A new method for energy-efficient computing and storage                                                                 

      

Deepak, Navakanta Bhat, Sreetosh Goswami, Sreebrata Goswami and Santi Prasad Rath (L to R)

The exponential growth of data centres has led to huge energy consumptions, resulting in power shortages, worldwide. As the demand for faster and more intelligent computers and devices grow, there is an urgent need to develop alternatives to traditional electronic components to make these devices more energy-efficient.

In two recent studies, the researchers at the Centre for Nano Science and Engineering (CeNSE), Indian Institute of Science, have reported the development of an energy-efficient computing platform that offers promise in building next-generation electronic devices.

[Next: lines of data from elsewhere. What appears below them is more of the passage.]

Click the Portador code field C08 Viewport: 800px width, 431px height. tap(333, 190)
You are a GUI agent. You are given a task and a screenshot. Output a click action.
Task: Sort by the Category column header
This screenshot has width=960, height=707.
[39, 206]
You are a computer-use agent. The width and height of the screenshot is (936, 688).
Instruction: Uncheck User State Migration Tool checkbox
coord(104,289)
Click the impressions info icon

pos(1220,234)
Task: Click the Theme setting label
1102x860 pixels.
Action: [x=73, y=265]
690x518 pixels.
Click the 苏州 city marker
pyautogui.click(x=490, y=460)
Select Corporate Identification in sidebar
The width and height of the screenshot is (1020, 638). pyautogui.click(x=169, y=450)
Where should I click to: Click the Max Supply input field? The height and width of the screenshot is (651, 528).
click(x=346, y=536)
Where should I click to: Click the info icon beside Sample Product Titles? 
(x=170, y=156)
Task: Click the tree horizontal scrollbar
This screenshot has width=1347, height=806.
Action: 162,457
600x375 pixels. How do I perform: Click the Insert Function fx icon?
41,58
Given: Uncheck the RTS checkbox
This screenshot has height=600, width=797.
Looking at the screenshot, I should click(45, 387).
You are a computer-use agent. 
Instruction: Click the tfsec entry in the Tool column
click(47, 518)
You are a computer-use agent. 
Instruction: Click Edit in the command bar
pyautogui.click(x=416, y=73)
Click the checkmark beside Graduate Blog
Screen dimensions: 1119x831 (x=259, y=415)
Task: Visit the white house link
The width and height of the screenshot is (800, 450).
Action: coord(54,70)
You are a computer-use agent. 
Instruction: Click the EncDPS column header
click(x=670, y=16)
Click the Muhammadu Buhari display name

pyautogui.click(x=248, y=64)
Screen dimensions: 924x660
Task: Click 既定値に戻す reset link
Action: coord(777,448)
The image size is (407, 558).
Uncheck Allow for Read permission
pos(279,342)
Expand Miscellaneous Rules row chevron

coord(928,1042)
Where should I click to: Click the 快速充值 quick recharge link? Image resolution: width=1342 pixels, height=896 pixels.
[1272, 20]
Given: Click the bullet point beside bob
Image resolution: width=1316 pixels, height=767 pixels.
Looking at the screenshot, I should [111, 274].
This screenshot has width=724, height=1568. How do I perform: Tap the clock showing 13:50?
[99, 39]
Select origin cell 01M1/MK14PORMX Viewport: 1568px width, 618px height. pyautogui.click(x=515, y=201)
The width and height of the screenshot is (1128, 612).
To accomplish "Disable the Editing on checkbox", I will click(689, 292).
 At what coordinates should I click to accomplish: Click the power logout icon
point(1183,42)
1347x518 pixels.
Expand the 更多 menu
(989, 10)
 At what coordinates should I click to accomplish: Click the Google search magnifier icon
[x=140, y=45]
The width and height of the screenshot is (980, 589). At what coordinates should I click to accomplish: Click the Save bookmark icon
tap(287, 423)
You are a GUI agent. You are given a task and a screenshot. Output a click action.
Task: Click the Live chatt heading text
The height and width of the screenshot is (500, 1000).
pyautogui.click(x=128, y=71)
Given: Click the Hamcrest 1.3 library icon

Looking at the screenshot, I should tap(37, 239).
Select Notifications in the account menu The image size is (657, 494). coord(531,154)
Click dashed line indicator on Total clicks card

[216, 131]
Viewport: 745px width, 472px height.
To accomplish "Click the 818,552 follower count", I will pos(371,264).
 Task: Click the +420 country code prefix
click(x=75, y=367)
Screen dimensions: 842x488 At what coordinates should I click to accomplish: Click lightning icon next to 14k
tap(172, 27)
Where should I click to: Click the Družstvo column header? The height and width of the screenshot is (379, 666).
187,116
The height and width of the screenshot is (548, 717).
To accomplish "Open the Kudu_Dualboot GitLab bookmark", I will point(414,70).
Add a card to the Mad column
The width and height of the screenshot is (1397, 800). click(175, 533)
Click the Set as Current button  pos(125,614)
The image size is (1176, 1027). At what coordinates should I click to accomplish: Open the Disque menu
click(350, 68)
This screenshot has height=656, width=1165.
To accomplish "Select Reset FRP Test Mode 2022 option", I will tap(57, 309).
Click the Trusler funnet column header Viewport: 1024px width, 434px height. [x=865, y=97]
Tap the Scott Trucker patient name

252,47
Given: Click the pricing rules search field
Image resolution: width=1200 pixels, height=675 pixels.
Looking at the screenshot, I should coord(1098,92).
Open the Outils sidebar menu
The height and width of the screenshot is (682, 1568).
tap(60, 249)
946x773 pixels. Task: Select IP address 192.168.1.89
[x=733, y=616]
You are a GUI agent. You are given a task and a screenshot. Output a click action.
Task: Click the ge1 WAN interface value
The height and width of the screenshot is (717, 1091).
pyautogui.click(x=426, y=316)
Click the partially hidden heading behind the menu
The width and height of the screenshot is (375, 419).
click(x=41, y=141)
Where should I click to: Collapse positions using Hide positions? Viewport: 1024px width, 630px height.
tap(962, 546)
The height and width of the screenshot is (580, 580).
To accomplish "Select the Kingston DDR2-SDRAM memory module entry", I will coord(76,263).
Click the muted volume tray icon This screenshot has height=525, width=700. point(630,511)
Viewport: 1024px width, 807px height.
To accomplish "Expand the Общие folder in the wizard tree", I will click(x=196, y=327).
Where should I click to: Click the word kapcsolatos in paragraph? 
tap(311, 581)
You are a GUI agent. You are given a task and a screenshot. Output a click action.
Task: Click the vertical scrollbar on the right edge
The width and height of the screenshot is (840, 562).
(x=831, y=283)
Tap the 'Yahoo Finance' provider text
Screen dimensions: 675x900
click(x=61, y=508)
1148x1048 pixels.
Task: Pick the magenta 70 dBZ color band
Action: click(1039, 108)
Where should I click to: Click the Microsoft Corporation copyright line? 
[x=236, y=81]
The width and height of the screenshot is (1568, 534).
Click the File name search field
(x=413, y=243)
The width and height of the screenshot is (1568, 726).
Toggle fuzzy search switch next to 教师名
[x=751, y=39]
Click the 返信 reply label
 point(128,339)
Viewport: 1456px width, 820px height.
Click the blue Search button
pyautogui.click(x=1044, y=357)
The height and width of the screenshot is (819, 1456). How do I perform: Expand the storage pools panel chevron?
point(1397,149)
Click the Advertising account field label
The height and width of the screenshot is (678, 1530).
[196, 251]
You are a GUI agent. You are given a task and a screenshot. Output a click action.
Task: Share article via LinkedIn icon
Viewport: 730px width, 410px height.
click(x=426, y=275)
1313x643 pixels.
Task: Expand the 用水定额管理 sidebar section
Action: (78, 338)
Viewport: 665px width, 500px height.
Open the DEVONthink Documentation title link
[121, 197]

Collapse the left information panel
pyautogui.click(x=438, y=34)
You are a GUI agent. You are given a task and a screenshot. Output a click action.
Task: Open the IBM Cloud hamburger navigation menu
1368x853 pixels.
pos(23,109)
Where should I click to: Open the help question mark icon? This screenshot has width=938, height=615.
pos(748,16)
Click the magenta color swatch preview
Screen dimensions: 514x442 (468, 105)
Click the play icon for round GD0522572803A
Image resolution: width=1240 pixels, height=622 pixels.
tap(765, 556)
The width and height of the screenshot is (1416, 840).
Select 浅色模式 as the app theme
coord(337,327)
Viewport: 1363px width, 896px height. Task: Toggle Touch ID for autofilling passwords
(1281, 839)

They have used components called memristors that can store data and perform computation instead of using complementary metal-oxide semiconductors (CMOS), the building blocks of most electronic circuits today. By designing unique memristors based on metal-organic complexes, the researchers could cut down the number of components needed in a circuit, resulting in significantly increased speed and efficiency.

“We have now discovered a molecular circuit element that can capture complex logic functions within itself, facilitating in-memory computations in a smaller number of time steps and using much fewer elements than usual,” says Sreetosh Goswami, Assistant Professor at CeNSE, who led both the studies published in Advanced Materials.

Existing computing architectures process and store data at separate physical locations. The back-and-forth communication between two locations consumes the lion’s share of the computing energy. “We are resolving this problem by performing both computation and storage at the same physical location,” Goswami explains.


The exponential growth of data centres has led to huge energy consumptions, resulting in power shortages, worldwide. As the demand for faster and more intelligent computers and devices grow, there is an urgent need to develop alternatives to traditional electronic components to make these devices more energy-efficient.

Image of the electronic platform used in the study


The platform “outperforms” current state-of-the-art technologies by orders of magnitude. “We are now able to make arrays of devices that are more robust, consistent and stable even compared to commercial technologies like flash memories,” Goswami adds.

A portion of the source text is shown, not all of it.